Wrecking ball aimed at courthouse

If the teardown is approved, temporary facilities will occupy space around construction at the same site.

February 09, 2011|By Veronica Rocha,

GLENDALE— Officials say they are considering demolishing the current Glendale courthouse on Broadway to make way for a new $123.9-million facility, preserving its proximity to City Hall and police headquarters.

If the California State Public Works Board approves the 600 E. Broadway project, it would also likely mean city officials will have to work to accommodate temporary Superior Court operations during the construction, officials said.

Construction crews will demolish most of the existing courthouse, but will preserve key historical elements of the building, Teresa Ruano, a spokeswoman for the Judicial Council of California’s Administrative Office of the Courts, said in an e-mail. The court is still looking at several parking options, she added.


The new 99,552-square-foot, three-story building is slated to be completed by 2015.

City officials had been rallying to keep the new courthouse on the current site to maintain its civic center, which includes City Hall and police headquarters.
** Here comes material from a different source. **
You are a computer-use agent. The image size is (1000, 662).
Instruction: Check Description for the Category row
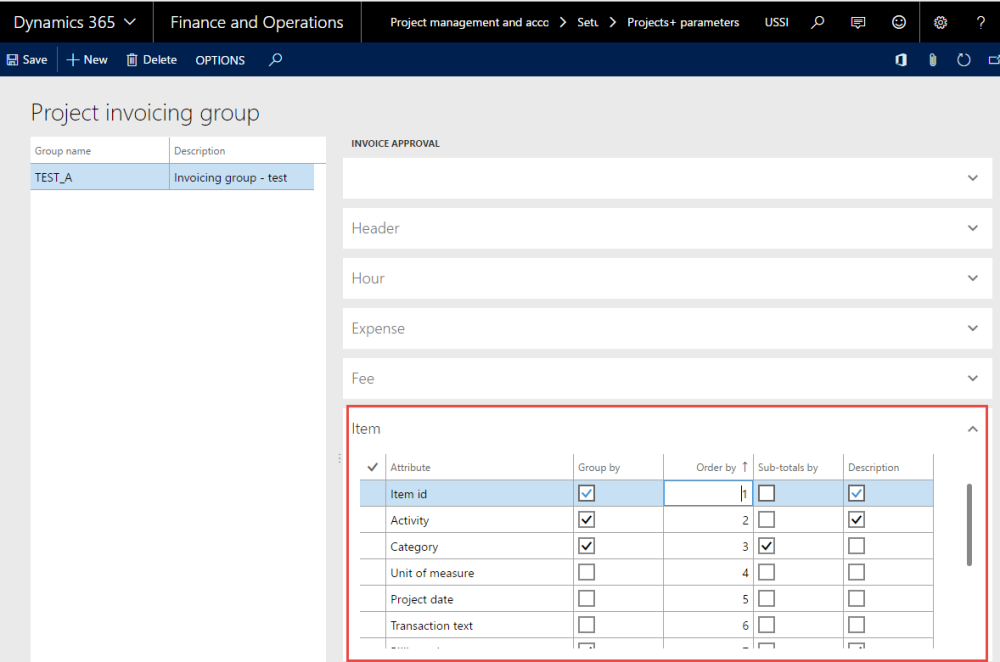[856, 546]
“The new court is ideally located at its current location right now,” said Assistant City Manager Yasmin Beers.

Still, the project will bring its own set of challenges.

Ruano said the project budget doesn’t include “swing space” funding to accommodate displaced court operations during construction. To meet the challenge, city officials have proposed allowing some courthouse services and staff to move temporarily into unoccupied space at the Glendale Police Department on Isabel Street.
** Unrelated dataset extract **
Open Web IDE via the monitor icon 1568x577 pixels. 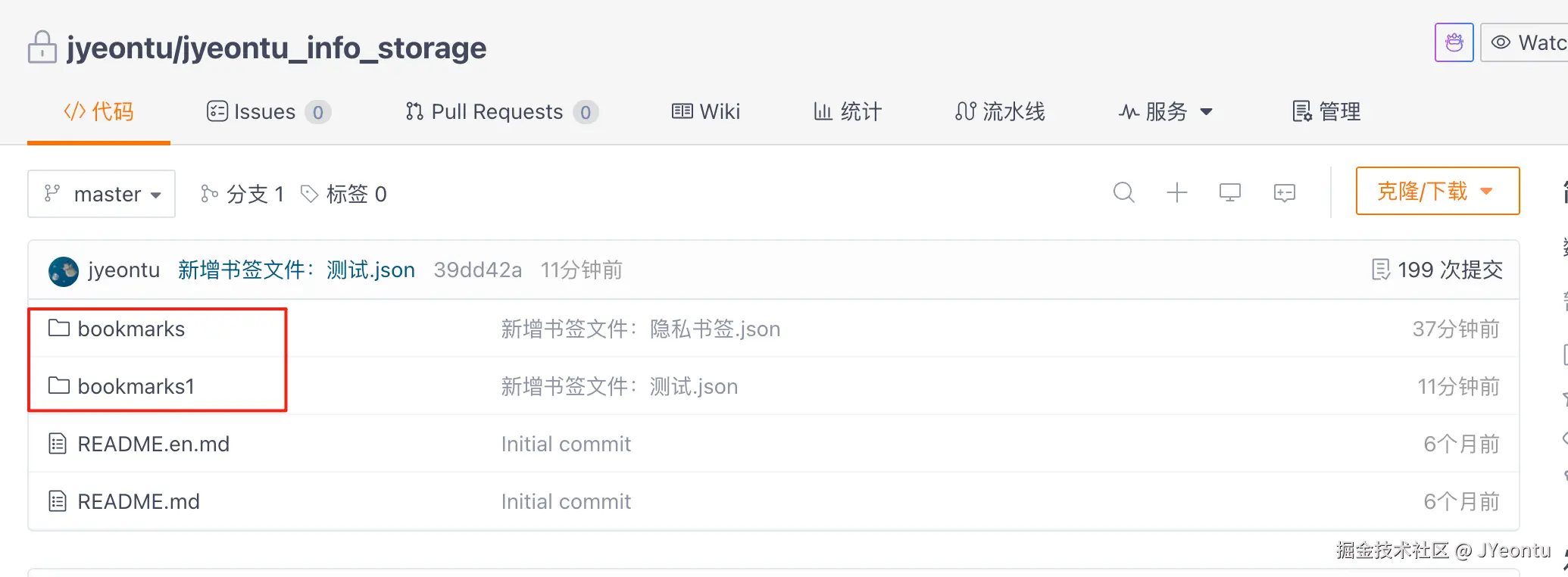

The Police Department’s community rooms could house two courtrooms while several desks and cubicles would be set aside for court staffers, Glendale Police Sgt. Tom Lorenz said.

And the police jail, equipped with video conferencing, would house inmates and allow them to talk to attorneys without being present in the courtroom, he added.

The city has been working “hand-in-hand” with state court officials for more than a year on the project and finding temporary locations, Beers said.

While no specific plans have been set in stone, she said the city is hoping to provide a smooth transition for the court.

Officials said a site selection plan will be presented to the state Public Works Board in April. If approved, the transition will not likely occurfor more than a year.